Send ASU restructuring plan back to drawing board
By Roy Ockert Jr.
April 26, 2015
University administrators love to reorganize and restructure things. It helps them justify their positions, their support staff and their high salaries, which tend to be at least double that of the average professor’s salary on campus.
A New York Times article last month cited U.S. Department of Education data showing that the number of academic administrator positions grew by 60 percent between 1993 and 2009, which Bloomberg said was 10 times the rate of growth of tenured faculty.
Last year I used Arkansas Department of Education data to determine that the number of college administrators making at least $100,000 a year at state-supported institutions had grown by 44 percent in three years — to 683.
Arkansas State University administrators have been playing with organizational charts, and they have put forth a plan to restructure A-State’s nine colleges into six.
Two faculty committees — one picked by Dr. Lynita Cooksey, provost and vice chancellor for academic affairs, and the other made up of tenured faculty members selected by the Faculty Senate — have signed off somewhat reluctantly on a plan. I find little enthusiasm for it among the faculty, but they think it’s inevitable.

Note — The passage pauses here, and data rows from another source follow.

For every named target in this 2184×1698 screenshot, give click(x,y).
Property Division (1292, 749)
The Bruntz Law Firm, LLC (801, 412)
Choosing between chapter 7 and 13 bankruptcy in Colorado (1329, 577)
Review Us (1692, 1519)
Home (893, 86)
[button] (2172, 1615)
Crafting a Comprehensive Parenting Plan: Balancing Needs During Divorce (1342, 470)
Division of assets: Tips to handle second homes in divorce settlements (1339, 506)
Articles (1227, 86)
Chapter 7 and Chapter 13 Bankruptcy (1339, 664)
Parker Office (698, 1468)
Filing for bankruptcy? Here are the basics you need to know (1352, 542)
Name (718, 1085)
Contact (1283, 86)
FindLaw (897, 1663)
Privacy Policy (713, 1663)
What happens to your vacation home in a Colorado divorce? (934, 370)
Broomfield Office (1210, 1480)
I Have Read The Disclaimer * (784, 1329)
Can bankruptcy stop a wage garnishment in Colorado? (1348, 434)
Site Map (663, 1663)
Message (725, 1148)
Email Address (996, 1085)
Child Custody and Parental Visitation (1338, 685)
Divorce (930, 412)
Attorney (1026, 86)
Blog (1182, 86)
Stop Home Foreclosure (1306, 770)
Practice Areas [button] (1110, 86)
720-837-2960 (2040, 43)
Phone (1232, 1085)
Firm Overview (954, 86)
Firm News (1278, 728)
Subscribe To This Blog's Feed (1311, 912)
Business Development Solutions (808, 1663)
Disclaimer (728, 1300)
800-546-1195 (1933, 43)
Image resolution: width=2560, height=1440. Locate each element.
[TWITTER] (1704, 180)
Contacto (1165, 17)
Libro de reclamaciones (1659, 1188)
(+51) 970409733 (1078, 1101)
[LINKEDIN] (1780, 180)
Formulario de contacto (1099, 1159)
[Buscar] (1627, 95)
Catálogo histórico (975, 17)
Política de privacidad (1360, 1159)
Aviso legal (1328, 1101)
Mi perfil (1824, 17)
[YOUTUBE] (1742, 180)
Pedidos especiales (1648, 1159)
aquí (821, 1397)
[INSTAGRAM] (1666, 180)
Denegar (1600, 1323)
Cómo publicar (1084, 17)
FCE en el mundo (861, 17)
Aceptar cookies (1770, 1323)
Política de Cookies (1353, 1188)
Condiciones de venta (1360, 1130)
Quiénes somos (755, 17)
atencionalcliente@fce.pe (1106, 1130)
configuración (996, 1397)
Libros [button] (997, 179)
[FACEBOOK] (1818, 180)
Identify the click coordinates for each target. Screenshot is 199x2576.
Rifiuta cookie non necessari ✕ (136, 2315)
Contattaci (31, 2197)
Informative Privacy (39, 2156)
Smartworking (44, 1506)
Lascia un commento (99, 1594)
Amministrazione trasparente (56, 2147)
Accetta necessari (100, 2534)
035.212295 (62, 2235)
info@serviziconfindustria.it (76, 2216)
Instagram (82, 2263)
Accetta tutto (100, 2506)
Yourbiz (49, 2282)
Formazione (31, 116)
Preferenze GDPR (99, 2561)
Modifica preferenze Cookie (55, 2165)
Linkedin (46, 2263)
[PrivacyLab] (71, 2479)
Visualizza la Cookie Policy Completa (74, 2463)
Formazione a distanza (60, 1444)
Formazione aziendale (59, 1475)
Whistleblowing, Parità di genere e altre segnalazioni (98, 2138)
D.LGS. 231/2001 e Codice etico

It’s true that nine colleges is quite a few for a university of ASU’s size or even larger. Not including specialized units such as a Graduate College, Honors College or University College, the University of Arkansas at Fayetteville has five; Memphis, five; Missouri, six; Missouri State, six; and Ole Miss, just one.
On the other hand, my second alma mater, the University of Oklahoma, has 10.
Whether ASU’s restructuring proposal will save a significant amount of money is not clear. Considering the state Legislature’s reluctance to put more money into higher education, all state colleges and universities must look closely at their budgets.
Dr. Cooksey told a Jonesboro Sun reporter that reducing the number of salaries for college deans from nine to six would save about $390,000 annually. But she also said in a letter to the editor of The Herald, ASU’s student newspaper, that “efficiencies and cost savings ... are not the driving force” behind the proposal. The idea instead is to get the various disciplines to work together better to meet 21st century needs.
If that’s the case, why not eliminate all of what she called “the artificial barriers of colleges?”
Let’s look at the proposal by the numbers of students in each college since they are why we have colleges and universities. Here’s how the structure would wind up, with the total number of students, undergraduate and graduate, for the fall semester of 2014 in parentheses:
• College of Agriculture and Technology (488) and College of Engineering (408) would be merged, leaving a new college with 896 students;
• College of Business (1,577);
• College of Education and Behavioral Sciences (3,525);
• College of Fine Arts (414), College of Humanities and Social Sciences (983) and College of Media and Communication (374) would be merged, leaving a new college with 1,771 students;
• College of Nursing and Health Professions (2,100);
• College of Sciences and Mathematics (1,060); and
• University College (470).
I’ve heard no logical explanation why the College of Engineering should be merged with Agriculture and Technology, instead of Sciences and Mathematics, which would seem to be a more natural fit. It would also appear that while you would eliminate one dean’s position, you’d need to establish positions for two departmental chairmen.
As to the three-in-one merger that would result in 11 highly diverse departments being placed under one dean, I suggest that the resulting unit be called the College of Miscellaneous Studies. Or maybe the academicians can invent a new term to cover everything from criminology to music to journalism.
Again, the unanswered question is: Why?
Communications majors have been minoring in humanities and social sciences since before there was a university so there is no barrier. Further, students majoring in art, music and theater, as well as those majoring in most of the communications fields (journalism, photojournalism, broadcasting, etc.) require individualized, hands-on instruction. The marching band may include 100 members, but you don’t teach music in large classes.
To look at the proposed restructuring another way — by the number of faculty involved — the College of Fine Arts alone has 46 full-time teachers. The much larger College of Business, which won’t be affected by the restructuring, has 48.
By my count, the new College of Miscellaneous Studies would have 165 faculty members, including one dean, operating in at least five different buildings. And that will be more efficient?
This proposal still must go through the university’s shared governance process and gain the approval of Chancellor Dr. Tim Hudson before it goes to the Board of Trustees.
My suggestion: Go back to the drawing board. Reduce the number of colleges, but put the professional programs such as engineering, journalism and broadcasting in standalone schools. No dean or associate dean would be necessary, just a director with a good professional background and the various programs within each led by a strong faculty member.
That’s what we had in the Division of Radio-TV, Journalism and Printing before it was restructured into the College of Communications and, more recently, the College of Media and Communications.
That way you would maintain the identity of some of the strongest professional programs in Arkansas — programs that have put ASU on the map — instead of burying them further under an academic bureaucracy. Many of the universities I mentioned earlier have fewer colleges, but they also tend to have separate professional schools. That’s a working plan for the 21st century.